From the entries below, copy every line that holds the word "computer".

(Dataset entries)
Start of Block

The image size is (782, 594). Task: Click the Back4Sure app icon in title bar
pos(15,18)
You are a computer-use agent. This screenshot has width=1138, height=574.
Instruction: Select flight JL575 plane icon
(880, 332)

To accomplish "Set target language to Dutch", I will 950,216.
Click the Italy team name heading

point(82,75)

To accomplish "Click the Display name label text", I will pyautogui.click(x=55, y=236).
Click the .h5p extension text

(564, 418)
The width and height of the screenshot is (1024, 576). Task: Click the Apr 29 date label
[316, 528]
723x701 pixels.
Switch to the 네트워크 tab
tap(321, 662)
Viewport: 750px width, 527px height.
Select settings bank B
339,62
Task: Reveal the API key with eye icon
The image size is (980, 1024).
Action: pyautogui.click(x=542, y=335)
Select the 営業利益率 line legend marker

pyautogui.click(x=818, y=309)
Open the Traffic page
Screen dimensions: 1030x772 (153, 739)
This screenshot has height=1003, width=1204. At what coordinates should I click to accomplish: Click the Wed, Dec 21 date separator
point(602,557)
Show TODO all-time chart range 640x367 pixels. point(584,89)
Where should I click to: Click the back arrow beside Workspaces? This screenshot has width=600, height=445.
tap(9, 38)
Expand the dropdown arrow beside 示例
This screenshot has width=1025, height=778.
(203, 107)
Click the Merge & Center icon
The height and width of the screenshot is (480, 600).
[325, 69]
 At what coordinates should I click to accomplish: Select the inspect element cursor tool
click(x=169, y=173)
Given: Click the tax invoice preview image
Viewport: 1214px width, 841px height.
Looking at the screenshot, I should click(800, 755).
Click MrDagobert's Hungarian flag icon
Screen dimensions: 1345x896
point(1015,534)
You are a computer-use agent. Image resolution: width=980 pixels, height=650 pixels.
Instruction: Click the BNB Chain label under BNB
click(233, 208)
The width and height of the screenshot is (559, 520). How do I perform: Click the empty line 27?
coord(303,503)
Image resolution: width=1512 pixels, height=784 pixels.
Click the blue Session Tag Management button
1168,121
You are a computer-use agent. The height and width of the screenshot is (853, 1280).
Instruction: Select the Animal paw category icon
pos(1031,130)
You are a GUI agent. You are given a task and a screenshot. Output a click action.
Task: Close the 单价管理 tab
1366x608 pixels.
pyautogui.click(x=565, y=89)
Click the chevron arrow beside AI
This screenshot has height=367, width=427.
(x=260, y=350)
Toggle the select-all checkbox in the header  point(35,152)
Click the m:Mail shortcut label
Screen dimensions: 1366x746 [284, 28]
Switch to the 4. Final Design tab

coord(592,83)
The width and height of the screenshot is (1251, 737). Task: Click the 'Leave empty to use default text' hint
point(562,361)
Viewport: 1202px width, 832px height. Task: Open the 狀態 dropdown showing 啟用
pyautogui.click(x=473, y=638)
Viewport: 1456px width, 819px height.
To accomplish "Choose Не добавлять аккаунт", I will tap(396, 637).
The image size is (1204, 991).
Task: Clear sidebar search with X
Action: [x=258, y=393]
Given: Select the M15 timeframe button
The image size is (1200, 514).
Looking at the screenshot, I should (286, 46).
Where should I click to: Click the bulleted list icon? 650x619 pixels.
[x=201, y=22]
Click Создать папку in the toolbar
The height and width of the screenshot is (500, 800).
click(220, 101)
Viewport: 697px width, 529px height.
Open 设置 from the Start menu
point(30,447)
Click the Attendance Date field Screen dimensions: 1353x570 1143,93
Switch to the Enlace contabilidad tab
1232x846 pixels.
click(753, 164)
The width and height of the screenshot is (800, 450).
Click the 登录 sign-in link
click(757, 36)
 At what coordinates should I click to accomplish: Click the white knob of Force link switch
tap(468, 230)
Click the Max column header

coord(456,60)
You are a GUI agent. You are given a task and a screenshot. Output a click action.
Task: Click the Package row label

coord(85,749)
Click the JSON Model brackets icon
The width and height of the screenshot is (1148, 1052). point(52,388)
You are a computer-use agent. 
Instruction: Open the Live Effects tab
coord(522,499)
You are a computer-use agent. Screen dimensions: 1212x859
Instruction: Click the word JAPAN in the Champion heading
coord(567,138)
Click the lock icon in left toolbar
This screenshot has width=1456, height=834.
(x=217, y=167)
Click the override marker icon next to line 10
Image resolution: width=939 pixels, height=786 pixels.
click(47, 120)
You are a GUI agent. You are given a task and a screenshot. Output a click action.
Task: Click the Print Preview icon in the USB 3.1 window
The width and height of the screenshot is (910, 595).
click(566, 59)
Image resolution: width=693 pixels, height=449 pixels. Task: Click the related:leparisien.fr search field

End of Block

**Reply to the exercise:**
You are a computer-use agent. This screenshot has width=1138, height=574.
You are a computer-use agent. Image resolution: width=980 pixels, height=650 pixels.
You are a computer-use agent. The height and width of the screenshot is (853, 1280).
You are a computer-use agent. 
You are a computer-use agent. Screen dimensions: 1212x859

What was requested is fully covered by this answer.